Jamie Mandelson, Baltimore School of Music school manager and woodwind teacher, recently attended The Flute Society of Washington’s Mid-Atlantic Flute Convention representing Baltimore School of Music. The convention is held annually and flutists from all over the country attend. It’s not only for professional flutists: there are teachers, students, studio owners, flute choirs, and beginners. No matter your skill level or your profession, there is something for everyone.
There are a few categories of things to do at the convention, including lectures, workshops, an exhibit hall and recitals. Mandelson performed a dance and flute piece with the West Virginia University flute ensemble Elev-8 at a recital during the during the convention held February 18-19 in Herndon, Va.
The recitals consisted of competition performers, flute choirs, flute studios, and professionals including Greg Patillo and the Baltimore Flute Choir, which was in attendance and gave an amazing performance. The performances covered a wide range of repertoire from Baroque and Classical to Contemporary and Romantic.

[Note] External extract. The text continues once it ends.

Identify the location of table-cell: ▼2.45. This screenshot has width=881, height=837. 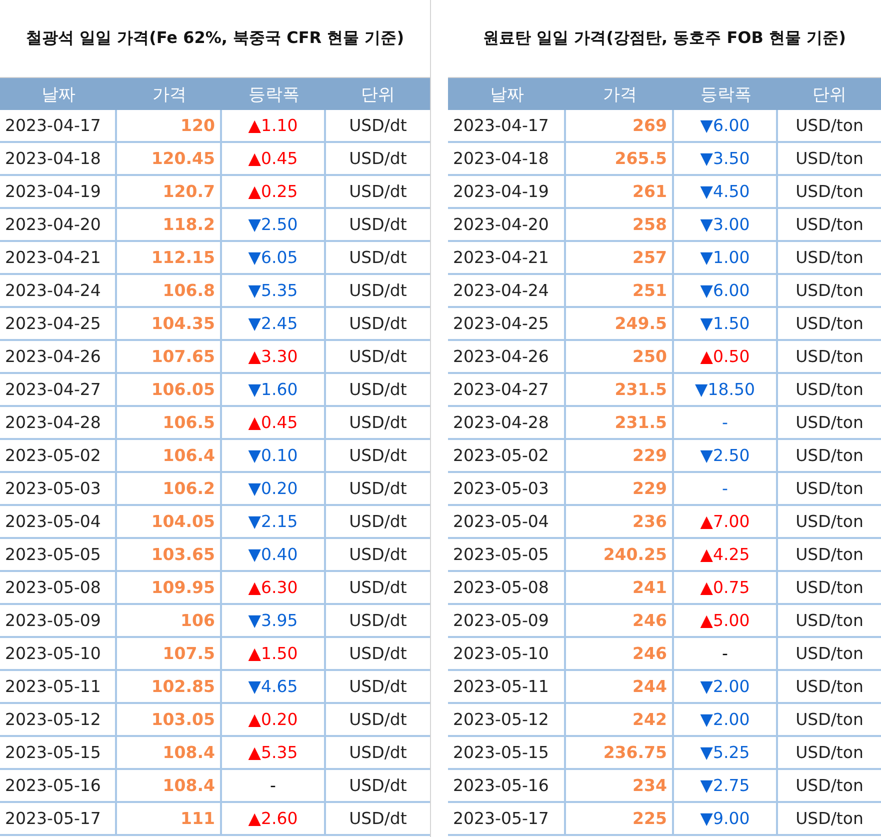
(274, 324).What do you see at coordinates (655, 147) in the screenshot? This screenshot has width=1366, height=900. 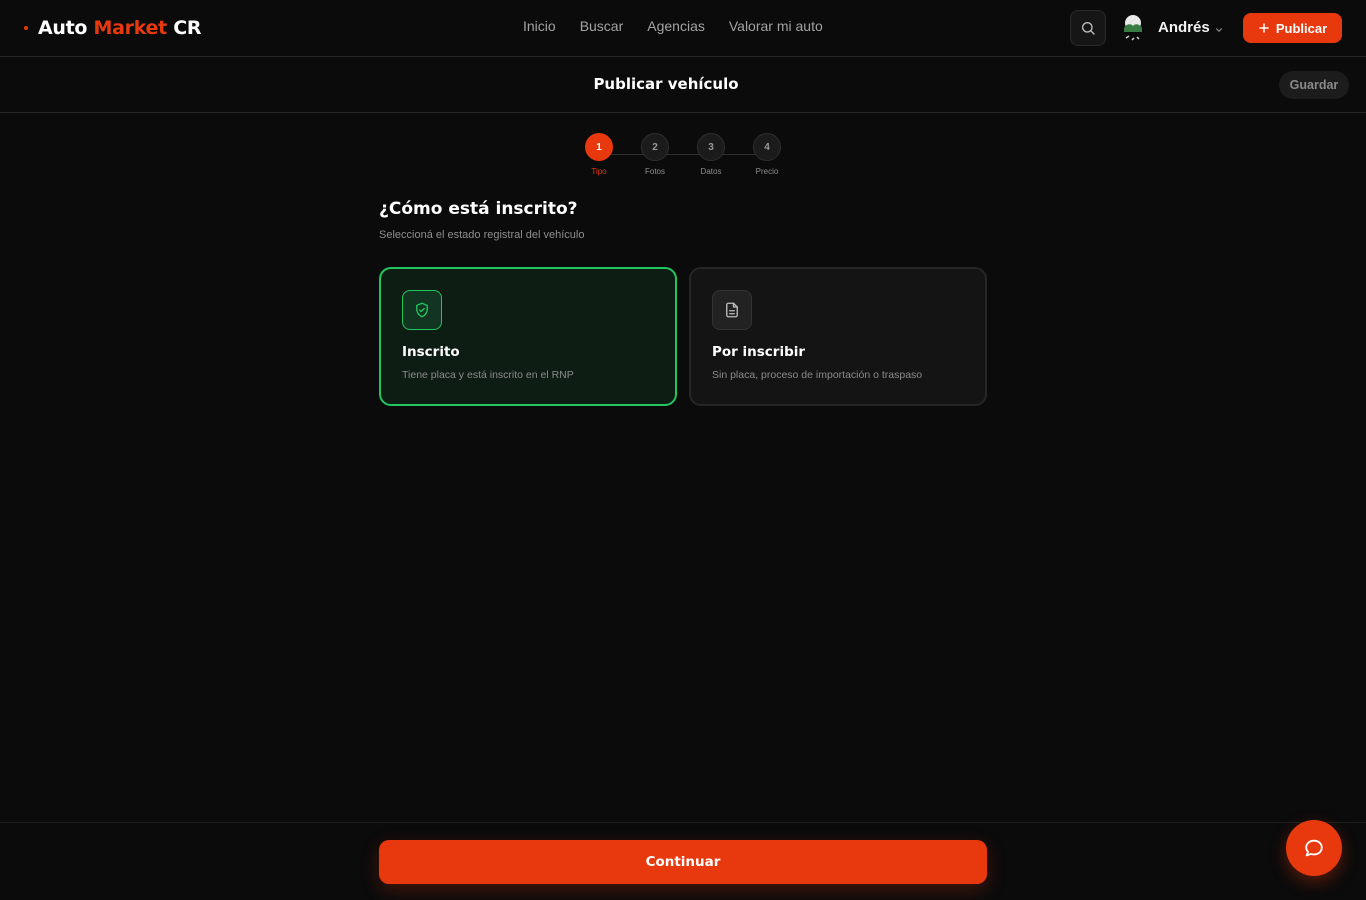 I see `step-number: 2` at bounding box center [655, 147].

Presenters spoke on a variety of topics, including instrument repair and how to confidently teach beginners. I find that these lectures could help not only teachers, but students as well. Learning some basic repair is great for when you need an instrument tuned up on the spot. This has happened to me many times and even before a performance! “How to Teach Beginners with Confidence” gave me a lot of information that I can’t wait to try with current and future students.
The workshops were similar to the lectures, except that participants were able to bring their flutes and play. One workshop, which was great for all teachers, was called “The Best Apps for Inspired Practice and Teaching.” I found this to be particularly interesting because I teach here at Baltimore School of Music. I also thought they were great apps that my students would also enjoy using on their own. There was another workshop hosted by Greg Patillo about how to beatbox both with and without the flute. There was even a jam session at the end where people could go up and improvise in a group.
The exhibit hall was filled with flute companies from all over with different flutes, accessories, books, and much more. Anyone could go around and try the different instruments and purchase them if they wanted. There were a few composers there as well with a lot of their works. It was so cool to shake hands with composers of pieces I’ve played.